We changed the url from https://www.nytimes.com/2023/02/10/us/politics/unidentified-... to what appears to be the article with most recent updates (via https://news.ycombinator.com/item?id=34745940 - thanks yabones!).

WestCoastJustin · 3 years ago
I feel sorry for the pool soul who decided to send up their DIY weather balloon with gopro to get that space shot. Who knows he might even have a video of a F-22 sending a missile over.
ajsnigrutin · 3 years ago
How much does a weather baloon cost? ...compared to a F22 flight, a missle + all the logistics?

If it's cheap enough, there will probably be youtubers and tiktokers buying them en-masse just "for the lulz".

hinkley · 3 years ago
I heard rumors that during the bosnian war they were making fake SAM sites using microwave ovens with the door taken off. Get them to fire an air-to-ground missile at a device you got from the junkyard and an extension cord.
godelski · 3 years ago
> How much does a weather baloon cost? ...compared to a F22 flight, a missle + all the logistics?

If this is an actual spy object you also need to factor in the cost of the surveillance. How much money does the military lose due to the sensitive information being lost. Or how much does the military need to spend to regain strategic advantage? That probably costs more than a F22 flight and a missile.

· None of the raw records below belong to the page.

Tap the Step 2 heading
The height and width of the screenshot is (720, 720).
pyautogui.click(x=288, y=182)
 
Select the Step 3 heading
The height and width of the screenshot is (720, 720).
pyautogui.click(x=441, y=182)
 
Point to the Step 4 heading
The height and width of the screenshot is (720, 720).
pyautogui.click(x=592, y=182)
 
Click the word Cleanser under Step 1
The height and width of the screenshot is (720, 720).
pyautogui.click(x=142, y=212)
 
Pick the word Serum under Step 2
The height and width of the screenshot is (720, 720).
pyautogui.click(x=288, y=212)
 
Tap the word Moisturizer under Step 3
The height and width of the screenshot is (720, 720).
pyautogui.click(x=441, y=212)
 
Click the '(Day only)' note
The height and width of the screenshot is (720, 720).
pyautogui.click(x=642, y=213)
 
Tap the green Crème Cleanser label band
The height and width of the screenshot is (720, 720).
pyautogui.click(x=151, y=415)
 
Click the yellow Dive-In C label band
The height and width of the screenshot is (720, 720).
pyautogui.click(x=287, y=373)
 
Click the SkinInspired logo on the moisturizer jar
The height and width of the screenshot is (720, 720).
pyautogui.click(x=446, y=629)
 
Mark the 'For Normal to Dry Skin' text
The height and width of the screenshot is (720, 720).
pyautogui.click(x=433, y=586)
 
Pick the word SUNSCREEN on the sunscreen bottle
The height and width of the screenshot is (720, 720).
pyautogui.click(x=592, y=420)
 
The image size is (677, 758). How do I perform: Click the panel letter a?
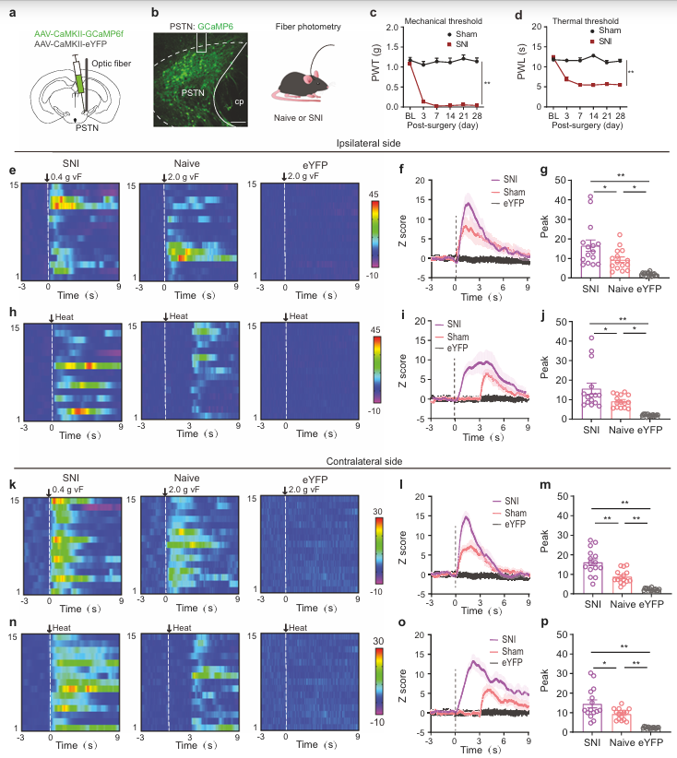13,13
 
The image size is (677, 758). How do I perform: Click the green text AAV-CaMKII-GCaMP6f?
78,34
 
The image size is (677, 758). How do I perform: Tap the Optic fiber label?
112,64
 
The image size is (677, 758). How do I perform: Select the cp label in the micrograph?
239,101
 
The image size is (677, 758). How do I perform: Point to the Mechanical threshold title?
443,21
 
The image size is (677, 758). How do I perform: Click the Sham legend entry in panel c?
461,34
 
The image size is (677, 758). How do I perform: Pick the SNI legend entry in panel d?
600,41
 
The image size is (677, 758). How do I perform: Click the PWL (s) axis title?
521,62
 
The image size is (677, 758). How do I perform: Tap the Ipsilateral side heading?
369,143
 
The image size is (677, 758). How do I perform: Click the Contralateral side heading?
364,461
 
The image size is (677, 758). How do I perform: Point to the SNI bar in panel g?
590,259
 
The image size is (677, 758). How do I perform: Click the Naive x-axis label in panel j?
621,430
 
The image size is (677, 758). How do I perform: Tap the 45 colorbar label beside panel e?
374,195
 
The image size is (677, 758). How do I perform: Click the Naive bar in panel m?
622,585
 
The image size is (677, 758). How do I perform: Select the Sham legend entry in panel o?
506,651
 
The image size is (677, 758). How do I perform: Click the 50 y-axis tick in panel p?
562,634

Obviously this depends on the number of objects that one needs to respond to. Cheap surveillance devices can obviously overwhelm this and then you have a war of attrition.

In the example of the article we need to consider the cost of flights being downed (which they down when considering the cost of hitting an object and downing an aircraft. Quite expensive). Flights being canceled and/or delayed is expensive.

tenpies · 3 years ago
Early on in the whole balloon situation, there was discussion about how - having seen the US response - the most logical course of action would be to launch 10 balloons.

Then 100. Then 1000.

By all means, let the US military shoot as many as they want.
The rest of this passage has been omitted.